#### [Stated exercise]
Report every line of the records that contains the word "should". Case counts.

#### [Provided records]
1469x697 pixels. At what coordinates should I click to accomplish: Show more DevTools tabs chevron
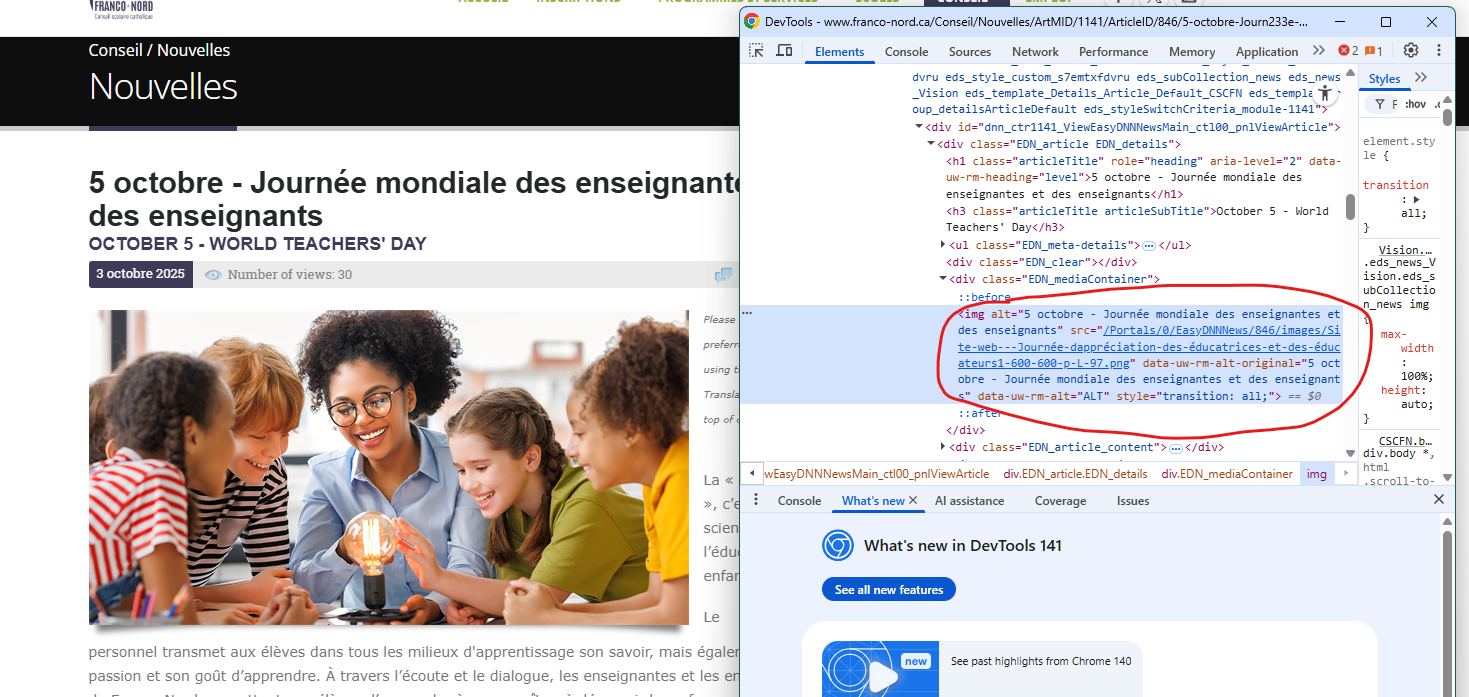point(1319,51)
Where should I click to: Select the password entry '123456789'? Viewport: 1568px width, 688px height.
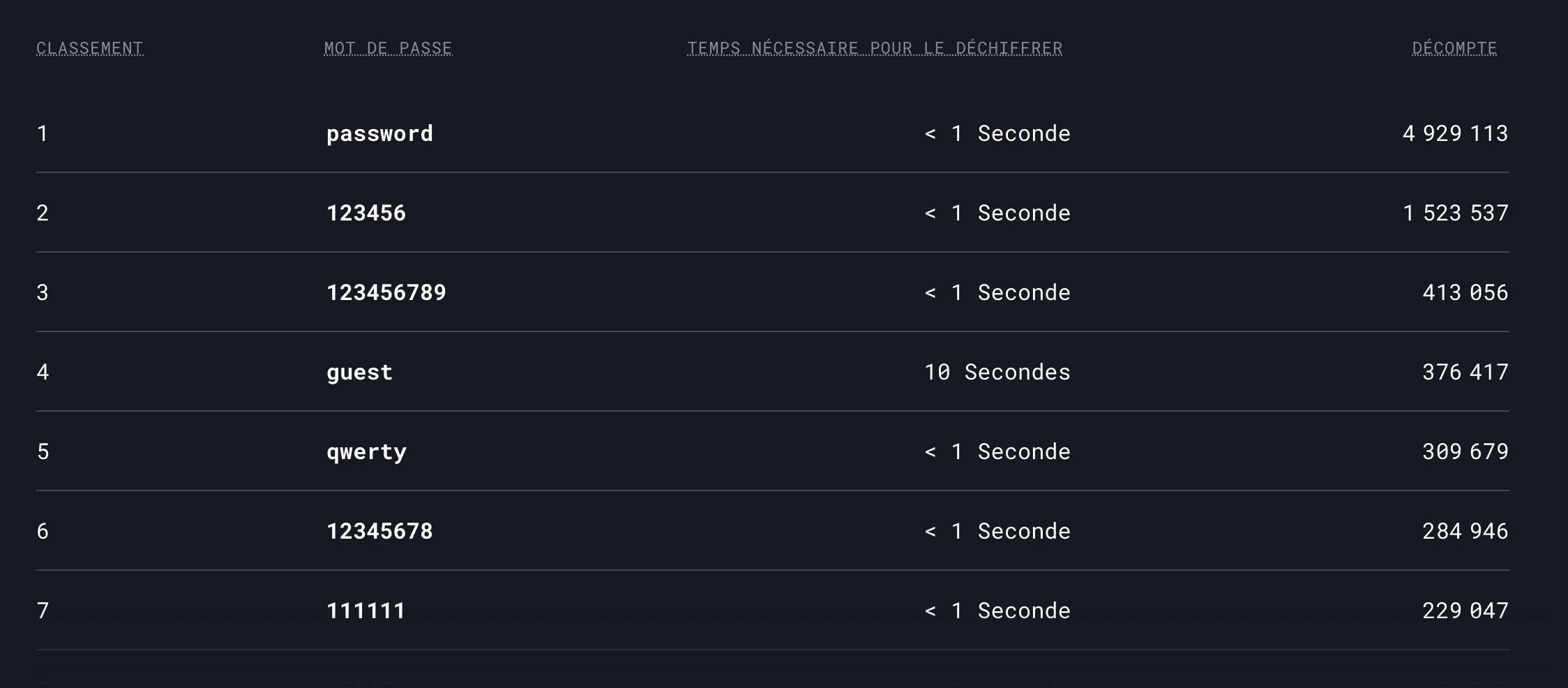pos(386,292)
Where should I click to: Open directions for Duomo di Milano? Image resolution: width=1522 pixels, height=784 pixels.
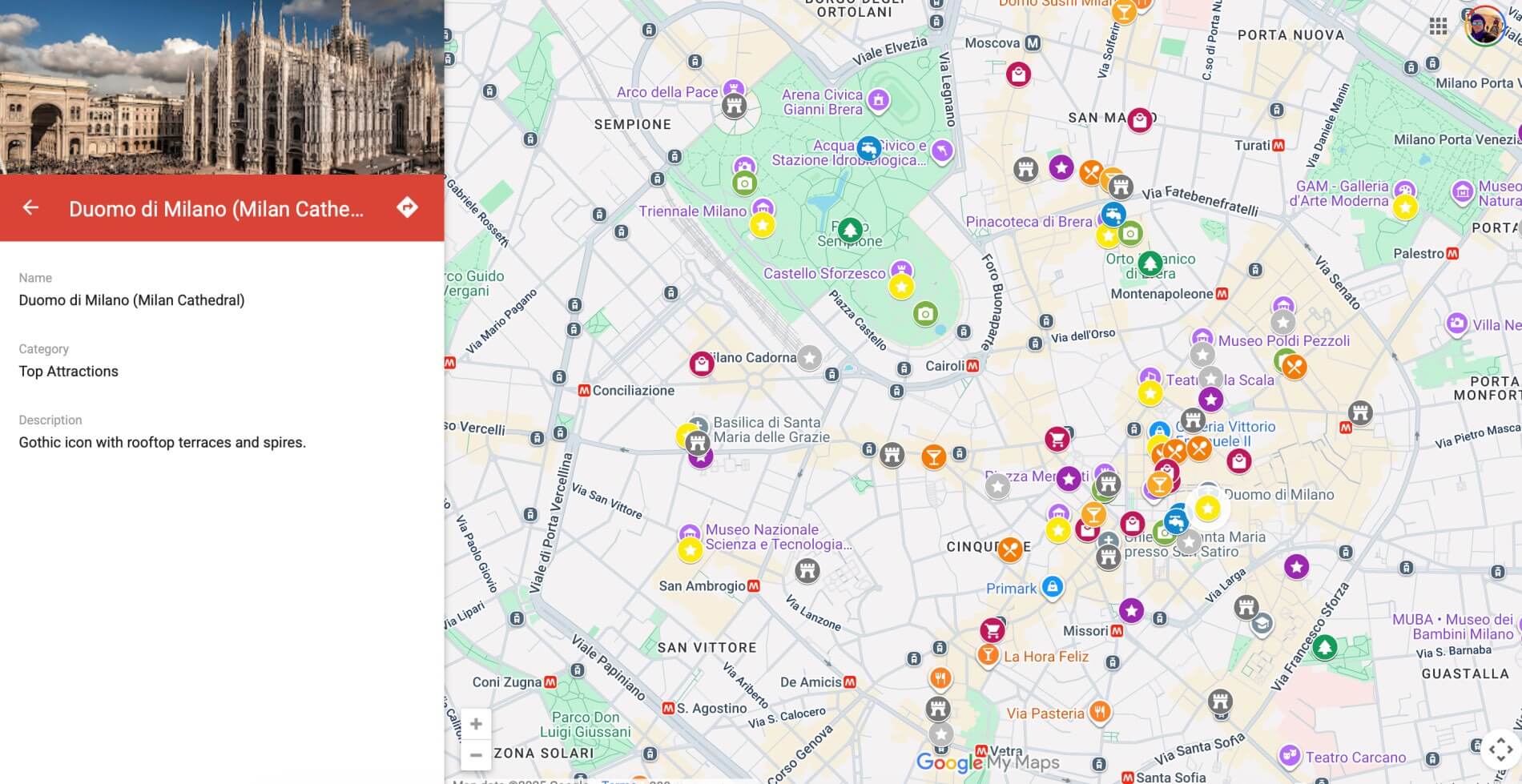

#### [Reply]
1469x697 pixels. At what coordinates should I click to accomplish: Show more DevTools tabs chevron
Where should I click to: Select the password entry '123456789'? Viewport: 1568px width, 688px height.
Where should I click to: Open directions for Duomo di Milano? Image resolution: width=1522 pixels, height=784 pixels.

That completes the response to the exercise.